> Objective:
Please pull out each line in the records below that contains the word "width".

> Given records:
______
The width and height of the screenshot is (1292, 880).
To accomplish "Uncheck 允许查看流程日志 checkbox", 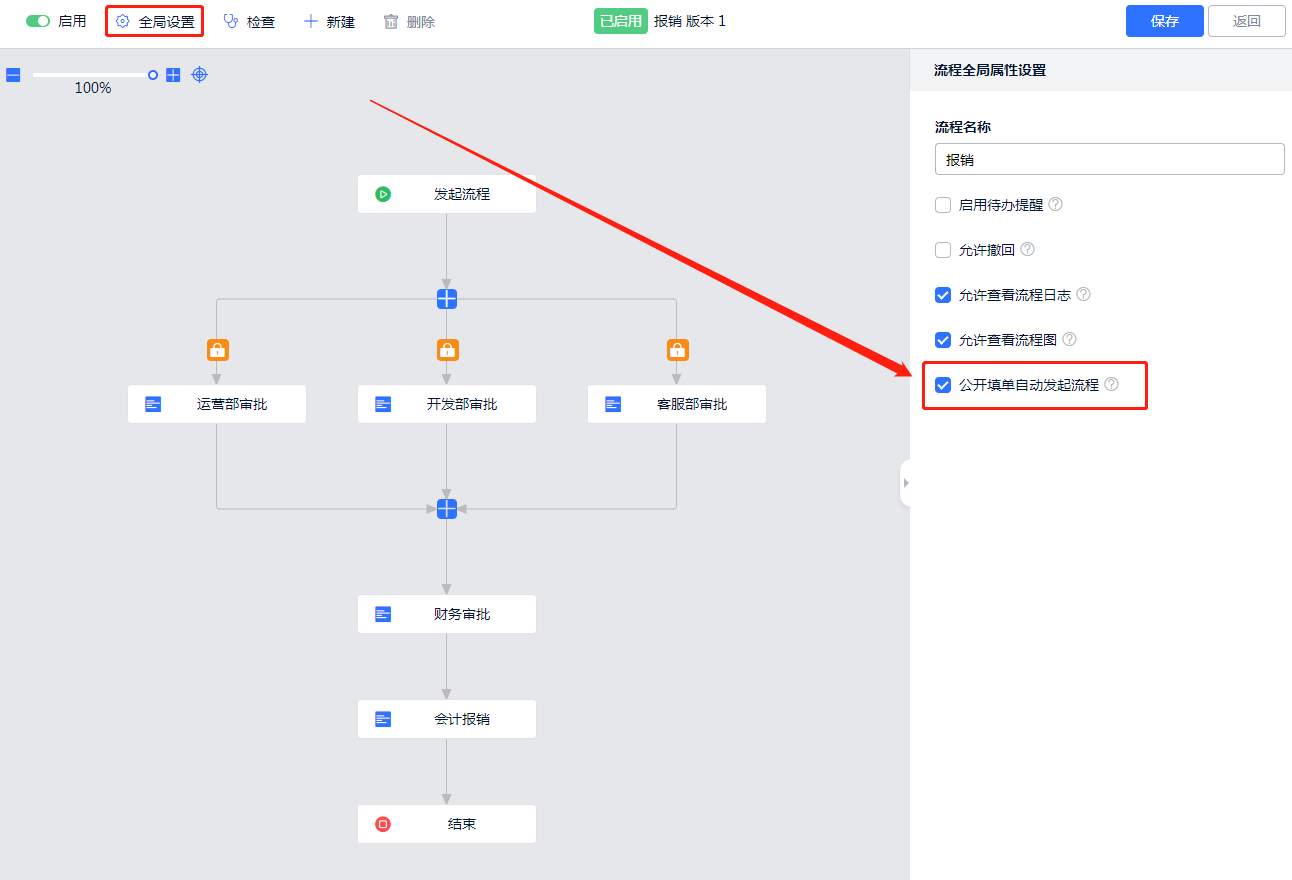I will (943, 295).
______
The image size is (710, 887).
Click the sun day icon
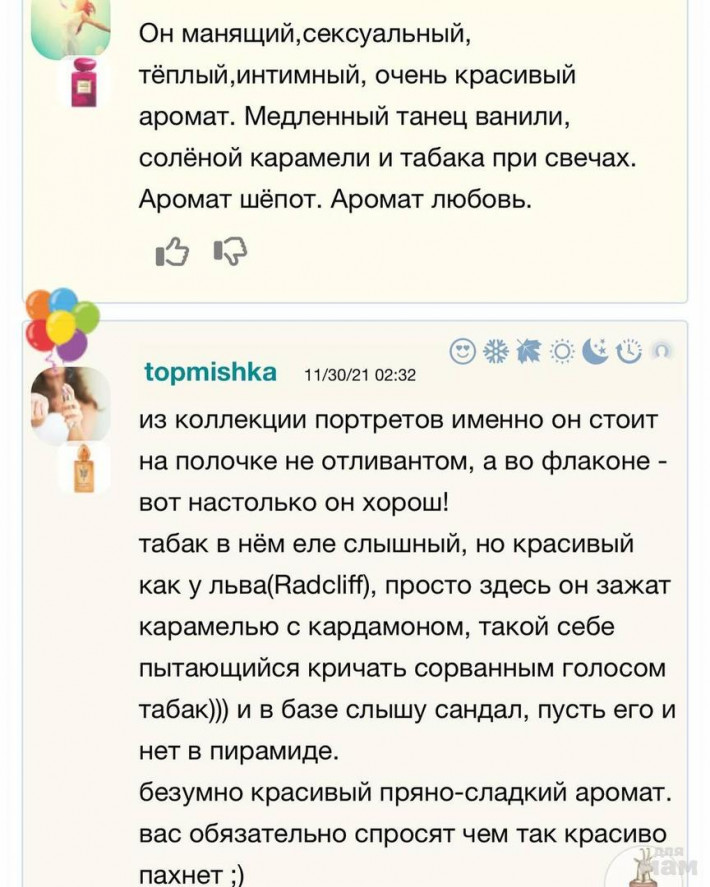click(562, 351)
______
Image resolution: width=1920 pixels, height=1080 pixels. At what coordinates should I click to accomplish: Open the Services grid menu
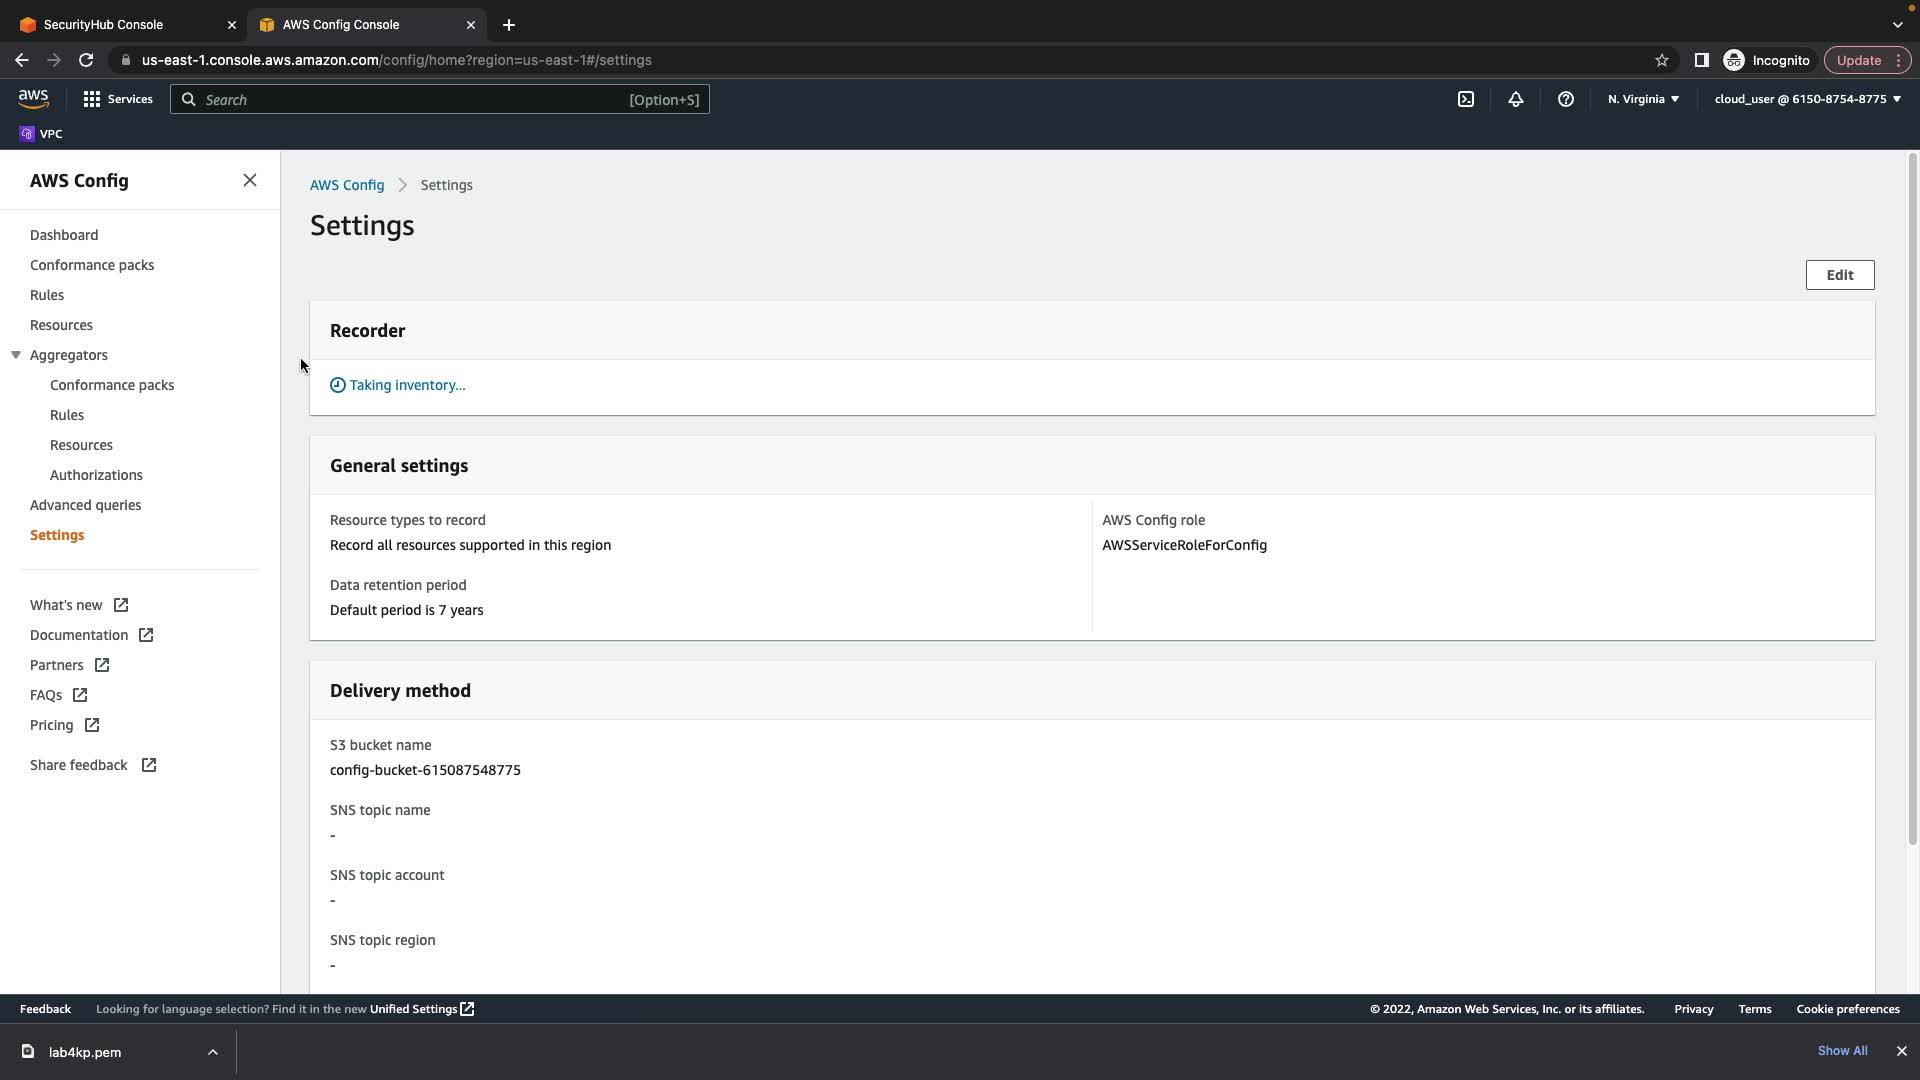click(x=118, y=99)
______
> Completed task:
The width and height of the screenshot is (1292, 880).
Image resolution: width=1920 pixels, height=1080 pixels. At what coordinates should I click to accomplish: Open the Services grid menu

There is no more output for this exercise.